The PDF below is a discussion that I had presented to Dr. Roman Yampolskiy‘s CyberSecurity Lab at the University of Louisville.  Though this topic has little to nothing to do with cyber-security, it raised a lot of interesting questions and provided insightful suggestions from the audience.  Two questions that were raised during the presentation but was unable to answer at the time will be answered in this blog entry.  The second question goes into brief detail on how the Markov Decision Process (MDP) works.

What additions to Computer Science and Computational Music does you work bring to the fields?

Yes, much of my work is not new to this field.  I am a Masters student and my thesis does not need to provide conclusively new work to the field.  However, despite this, a portion of my work is new to both Computer Science and Music Theory in general.  My work on the chord progression algorithm using Markov Decision Processes would help to solidify Dr. Dmitri Tymoczko’s recent development of Geometric Music theory (more on his website:  http://www.music.princeton.edu/~dmitri/).

It does this by showing that the decision making process that composers go through can be replicated through complex decision making algorithms such as the Markov Decision Process discussed in this presentation.  I have also seen very little research in the use of MDPs in algorithmic music generation.

Why did you decide to use Markov Chains for your thesis?  This has been tried and was moved away from because it wasn’t robust enough to capture chord progressions.

I think you are confusing the Markov Decision Processes.  The Markov Decision Process has very little to do with Markov Chains.  A Markov Decision Process is a mathematical framework for decision making in situations which are partially stochastic (random) and partially under the control of a decision maker.

If you are familiar with Chord Progressions, you know that there is an ultimate goal in mind but in most music the way that you reach that goal is not explicitly defined; there are exceptions in Blues and Rock where the I-iv-V and I-ii-V progressions prevail.  Since Dr. Tymoczko’s geometric model for chord progressions captures the implicit definition of movement of chords in the progression, we can weight certain chords as a goal that we want to reach and use MDPs to decide on the best path that would maximize utility in the model.  By doing this, we leave a bit of the randomness in the chord progressions, keep the implicit definition of chords through Dr.
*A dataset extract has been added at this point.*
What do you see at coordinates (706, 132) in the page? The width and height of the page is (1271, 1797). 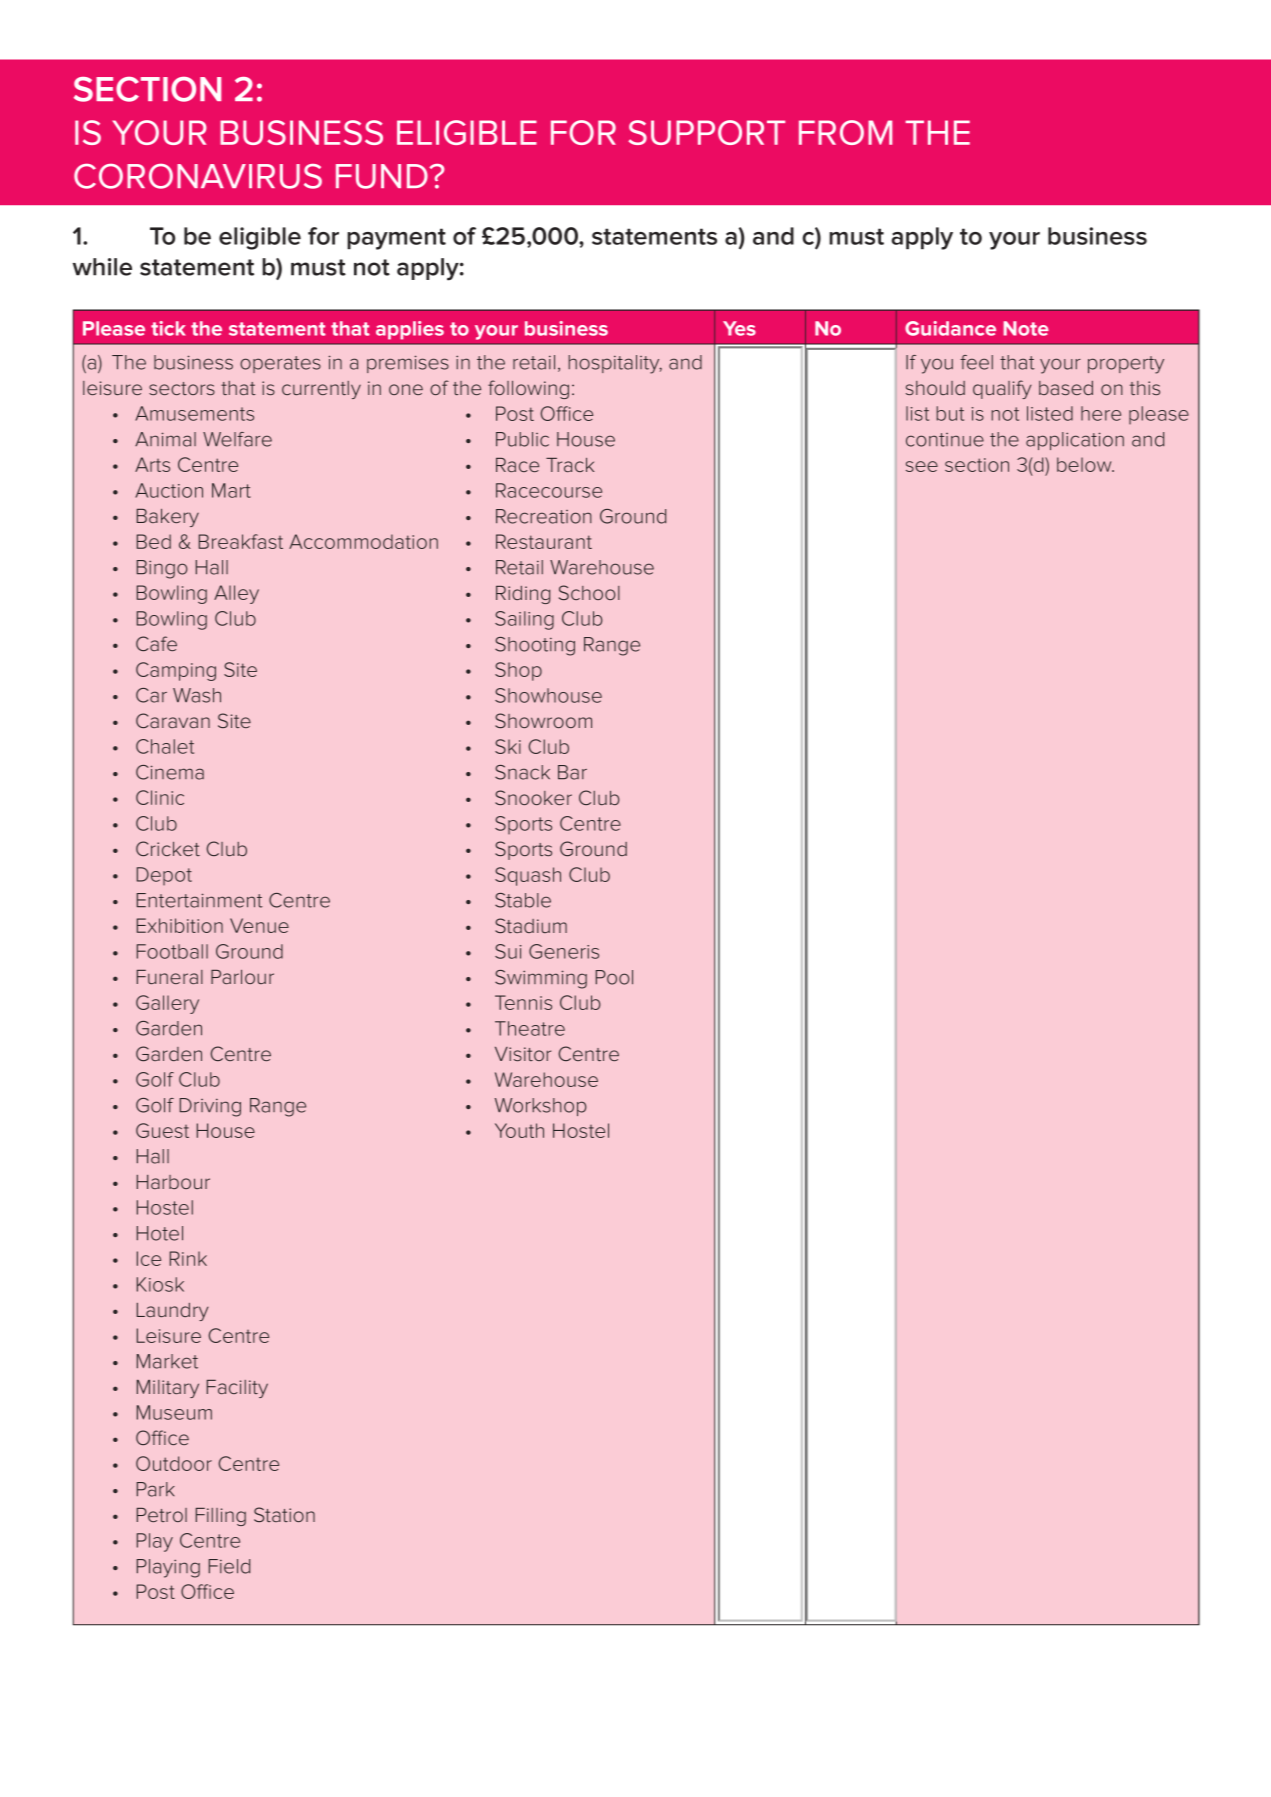 I see `SUPPORT` at bounding box center [706, 132].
Tymoczko’s model, and allow the decision maker (the computer) the ability to decide where to go given its current location.

This is different from Markov Chains, where we would define a limited set of actions and make probabilistic movements to one or the other leaving most of the model as stochastic.  This would be similar to Xenakis’ work in stochastic music, which is respectable in its own right.  However, I am attempting something far different than stochastic music.  My hope is that I will be able to define tonality in chord progressions as both a complex decision process and through Dr. Tymoczko’s work in Geometric Music Theory.